Extracted records:
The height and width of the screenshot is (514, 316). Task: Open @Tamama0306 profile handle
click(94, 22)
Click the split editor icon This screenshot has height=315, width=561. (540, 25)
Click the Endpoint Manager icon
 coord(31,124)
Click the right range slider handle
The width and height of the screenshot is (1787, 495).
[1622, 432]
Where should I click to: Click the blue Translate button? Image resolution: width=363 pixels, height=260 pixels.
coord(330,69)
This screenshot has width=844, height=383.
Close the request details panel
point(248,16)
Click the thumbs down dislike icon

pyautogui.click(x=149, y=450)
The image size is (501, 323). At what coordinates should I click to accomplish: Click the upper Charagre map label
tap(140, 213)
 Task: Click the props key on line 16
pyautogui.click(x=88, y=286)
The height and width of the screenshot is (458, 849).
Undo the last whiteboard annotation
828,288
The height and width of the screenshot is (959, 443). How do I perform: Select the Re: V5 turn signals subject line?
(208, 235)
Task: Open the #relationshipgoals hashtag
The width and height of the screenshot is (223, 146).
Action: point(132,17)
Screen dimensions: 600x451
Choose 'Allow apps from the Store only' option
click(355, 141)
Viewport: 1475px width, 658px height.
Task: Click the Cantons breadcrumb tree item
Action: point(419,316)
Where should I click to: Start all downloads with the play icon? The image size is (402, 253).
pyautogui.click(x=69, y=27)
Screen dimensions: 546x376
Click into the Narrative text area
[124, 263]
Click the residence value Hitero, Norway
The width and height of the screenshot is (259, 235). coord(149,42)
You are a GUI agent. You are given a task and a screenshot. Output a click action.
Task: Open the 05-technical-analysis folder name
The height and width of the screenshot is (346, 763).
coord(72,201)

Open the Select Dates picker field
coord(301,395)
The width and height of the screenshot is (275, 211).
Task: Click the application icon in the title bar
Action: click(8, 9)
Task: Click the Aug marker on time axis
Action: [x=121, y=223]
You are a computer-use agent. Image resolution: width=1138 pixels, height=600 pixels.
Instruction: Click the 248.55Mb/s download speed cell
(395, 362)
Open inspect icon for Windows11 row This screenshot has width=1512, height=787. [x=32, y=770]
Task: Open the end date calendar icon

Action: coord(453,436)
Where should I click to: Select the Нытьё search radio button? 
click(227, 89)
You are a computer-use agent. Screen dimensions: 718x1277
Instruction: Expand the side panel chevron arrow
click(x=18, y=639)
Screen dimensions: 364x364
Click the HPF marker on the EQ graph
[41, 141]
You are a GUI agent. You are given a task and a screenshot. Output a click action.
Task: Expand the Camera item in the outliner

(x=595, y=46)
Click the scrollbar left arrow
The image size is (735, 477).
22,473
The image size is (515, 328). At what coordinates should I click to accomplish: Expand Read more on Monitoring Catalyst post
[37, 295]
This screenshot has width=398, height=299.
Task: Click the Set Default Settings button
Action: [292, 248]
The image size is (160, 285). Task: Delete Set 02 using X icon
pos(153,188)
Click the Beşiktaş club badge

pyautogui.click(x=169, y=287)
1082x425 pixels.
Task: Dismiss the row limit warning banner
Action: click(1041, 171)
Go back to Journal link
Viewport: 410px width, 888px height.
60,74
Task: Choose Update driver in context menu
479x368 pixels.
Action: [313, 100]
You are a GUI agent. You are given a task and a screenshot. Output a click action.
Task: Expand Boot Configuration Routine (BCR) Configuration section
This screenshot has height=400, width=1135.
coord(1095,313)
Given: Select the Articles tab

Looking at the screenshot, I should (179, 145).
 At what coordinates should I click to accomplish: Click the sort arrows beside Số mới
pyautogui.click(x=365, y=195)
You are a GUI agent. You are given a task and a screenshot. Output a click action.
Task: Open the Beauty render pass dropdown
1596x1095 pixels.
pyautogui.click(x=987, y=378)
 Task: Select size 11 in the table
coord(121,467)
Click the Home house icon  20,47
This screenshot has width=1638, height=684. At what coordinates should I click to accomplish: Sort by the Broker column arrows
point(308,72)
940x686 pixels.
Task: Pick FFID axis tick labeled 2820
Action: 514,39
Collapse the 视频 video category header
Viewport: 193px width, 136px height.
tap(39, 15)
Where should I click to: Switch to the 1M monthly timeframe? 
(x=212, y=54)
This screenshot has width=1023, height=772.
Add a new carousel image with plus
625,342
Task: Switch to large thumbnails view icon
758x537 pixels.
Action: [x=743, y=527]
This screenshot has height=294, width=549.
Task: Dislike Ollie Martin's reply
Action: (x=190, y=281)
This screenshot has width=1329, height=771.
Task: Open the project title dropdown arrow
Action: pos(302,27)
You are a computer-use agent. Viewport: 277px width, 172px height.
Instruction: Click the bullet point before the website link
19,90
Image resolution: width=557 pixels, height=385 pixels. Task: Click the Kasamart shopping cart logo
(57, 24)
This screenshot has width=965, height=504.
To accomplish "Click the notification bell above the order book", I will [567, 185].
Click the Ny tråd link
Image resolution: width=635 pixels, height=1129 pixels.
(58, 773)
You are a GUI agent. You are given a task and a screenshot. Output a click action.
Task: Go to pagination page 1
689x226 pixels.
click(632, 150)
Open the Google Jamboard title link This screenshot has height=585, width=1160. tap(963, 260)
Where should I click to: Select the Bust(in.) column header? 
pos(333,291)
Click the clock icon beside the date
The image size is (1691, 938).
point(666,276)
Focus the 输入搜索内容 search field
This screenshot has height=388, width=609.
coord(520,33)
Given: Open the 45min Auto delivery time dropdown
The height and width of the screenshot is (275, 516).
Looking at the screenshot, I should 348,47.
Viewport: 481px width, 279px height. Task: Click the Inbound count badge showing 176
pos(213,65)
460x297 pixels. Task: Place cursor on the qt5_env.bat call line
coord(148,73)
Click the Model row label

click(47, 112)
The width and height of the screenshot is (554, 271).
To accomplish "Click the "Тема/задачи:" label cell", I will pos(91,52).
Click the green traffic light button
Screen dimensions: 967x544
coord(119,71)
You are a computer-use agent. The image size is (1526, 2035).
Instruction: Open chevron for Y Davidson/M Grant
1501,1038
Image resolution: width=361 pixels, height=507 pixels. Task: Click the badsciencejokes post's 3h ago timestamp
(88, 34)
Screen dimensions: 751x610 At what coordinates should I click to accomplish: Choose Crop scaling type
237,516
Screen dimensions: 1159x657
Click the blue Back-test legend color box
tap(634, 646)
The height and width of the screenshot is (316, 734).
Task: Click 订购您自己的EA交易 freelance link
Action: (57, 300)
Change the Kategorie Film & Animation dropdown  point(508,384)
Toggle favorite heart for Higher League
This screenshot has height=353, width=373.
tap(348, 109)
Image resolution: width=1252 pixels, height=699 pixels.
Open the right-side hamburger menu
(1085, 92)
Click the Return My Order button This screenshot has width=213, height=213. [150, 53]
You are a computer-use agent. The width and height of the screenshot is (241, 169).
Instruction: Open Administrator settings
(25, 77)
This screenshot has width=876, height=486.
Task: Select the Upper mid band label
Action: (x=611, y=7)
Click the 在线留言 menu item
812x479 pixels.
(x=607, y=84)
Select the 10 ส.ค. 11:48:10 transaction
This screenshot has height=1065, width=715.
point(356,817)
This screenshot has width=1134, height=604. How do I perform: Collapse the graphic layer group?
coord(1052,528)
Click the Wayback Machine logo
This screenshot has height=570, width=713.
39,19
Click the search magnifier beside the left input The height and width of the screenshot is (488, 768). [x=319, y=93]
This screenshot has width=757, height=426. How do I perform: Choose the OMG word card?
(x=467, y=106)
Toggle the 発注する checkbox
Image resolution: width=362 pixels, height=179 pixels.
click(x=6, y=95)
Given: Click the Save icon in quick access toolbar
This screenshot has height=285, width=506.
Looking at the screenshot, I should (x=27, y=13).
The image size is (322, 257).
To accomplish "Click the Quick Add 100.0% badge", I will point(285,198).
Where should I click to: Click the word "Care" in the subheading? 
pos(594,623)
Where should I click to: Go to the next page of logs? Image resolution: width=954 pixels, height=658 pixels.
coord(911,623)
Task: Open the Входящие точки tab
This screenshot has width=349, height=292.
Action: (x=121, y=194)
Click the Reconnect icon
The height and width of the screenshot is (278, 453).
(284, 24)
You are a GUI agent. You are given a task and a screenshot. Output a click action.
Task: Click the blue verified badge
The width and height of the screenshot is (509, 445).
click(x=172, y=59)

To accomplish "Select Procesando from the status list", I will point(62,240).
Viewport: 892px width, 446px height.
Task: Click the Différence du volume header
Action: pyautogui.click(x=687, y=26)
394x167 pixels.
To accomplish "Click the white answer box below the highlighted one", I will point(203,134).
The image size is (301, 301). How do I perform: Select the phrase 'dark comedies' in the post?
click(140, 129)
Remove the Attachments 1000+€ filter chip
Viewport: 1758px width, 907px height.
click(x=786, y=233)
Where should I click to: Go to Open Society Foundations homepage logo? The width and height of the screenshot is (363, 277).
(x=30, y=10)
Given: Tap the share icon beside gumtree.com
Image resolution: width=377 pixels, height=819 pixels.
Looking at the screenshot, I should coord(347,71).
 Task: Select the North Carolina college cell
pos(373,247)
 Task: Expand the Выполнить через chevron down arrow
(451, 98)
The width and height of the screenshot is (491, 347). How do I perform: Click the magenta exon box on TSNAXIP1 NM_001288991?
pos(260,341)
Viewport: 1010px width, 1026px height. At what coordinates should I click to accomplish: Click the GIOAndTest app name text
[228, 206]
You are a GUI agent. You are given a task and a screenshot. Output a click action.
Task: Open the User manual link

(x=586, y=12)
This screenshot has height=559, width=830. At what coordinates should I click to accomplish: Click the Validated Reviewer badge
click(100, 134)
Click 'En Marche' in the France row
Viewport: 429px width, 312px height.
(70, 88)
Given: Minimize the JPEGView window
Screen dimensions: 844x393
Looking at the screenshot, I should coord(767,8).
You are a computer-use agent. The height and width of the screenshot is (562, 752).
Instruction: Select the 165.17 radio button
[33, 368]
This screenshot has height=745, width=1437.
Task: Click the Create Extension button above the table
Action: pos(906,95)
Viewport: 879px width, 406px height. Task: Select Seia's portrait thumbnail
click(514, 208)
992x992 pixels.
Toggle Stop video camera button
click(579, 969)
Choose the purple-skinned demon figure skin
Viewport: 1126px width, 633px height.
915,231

> **WHAT IS BEING ASKED**:
Retype only the lines above between the line with "Where should I click to: Click the word" and the line with "Task: Open the Входящие точки tab", counting those two lines as well, and keep every character as it is.

> **REPLY TO THE TASK**:
Where should I click to: Click the word "Care" in the subheading? 
pos(594,623)
Where should I click to: Go to the next page of logs? Image resolution: width=954 pixels, height=658 pixels.
coord(911,623)
Task: Open the Входящие точки tab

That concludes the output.